For over three decades, I worked for private and public development companies and homebuilders as a land development superintendent, manager and director. From the 1980’s through 2008, I experienced firsthand changes implemented by municipalities and fire districts in land development based on policy and changing fire ordinances throughout San Diego County. Many of the changes have proved successful, the most recent being in Rancho Santa Fe where we developed the Crosby Estate, an 800 acre master planned community adjacent to the wild land urban interface. Due to limited access into and out of the community, the fire management plan included “Shelter in Place” where residents were supposed to stay in their homes during a wildland fire. The theory was the homes had been constructed of fire resistant materials and methods and had protective fire zones that would prevent advancing fires from destroying the homes. This plan may have worked during the Cedar fire where the fire advanced right to the perimeter of the development, however some homes on the edge of the development were destroyed by fire, while interior homes survived.

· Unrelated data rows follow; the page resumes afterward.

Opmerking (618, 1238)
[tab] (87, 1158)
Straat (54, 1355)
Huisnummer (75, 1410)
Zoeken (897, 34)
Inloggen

From my experience, I believe both sides in this debate have valid viewpoints. What I would like to see happen is less adversarial bickering and debate and more cooperation and teaming to improve fire management policy throughout the state. As I write this blog, the Rim fire rages out of control near Yosemite National Park. Yesterday, the blaze was 25 square miles with 5% containment, 24 hours later it is over 85 square miles with 1% containment. Can you imagine what it would be to loose Yosemite to fire? One of our nations greatest national parks, treasured and visited by people from around the world, with majestic giant sequoias lost forever due to fire?
I love California, it has the most diverse habitats in the United States. No where else in the United States can you travel 50 miles and go from the ocean to 10,000 foot high mountains. Nowhere. The great diversity of our plant habitats, whether in Death Valley to Yosemite, from the Salton Sea to Sequoia National Park, from the beaches to Sierra Nevada, no other state can equal what we have in California. Loosing our tree, plants and habitat should be major concern and issue for every California citizen. Lets hope the day never comes when our children or grandchildren don’t know what our state once used to look like. The time has come to stop bickering and come together to better manage our precious California habitats.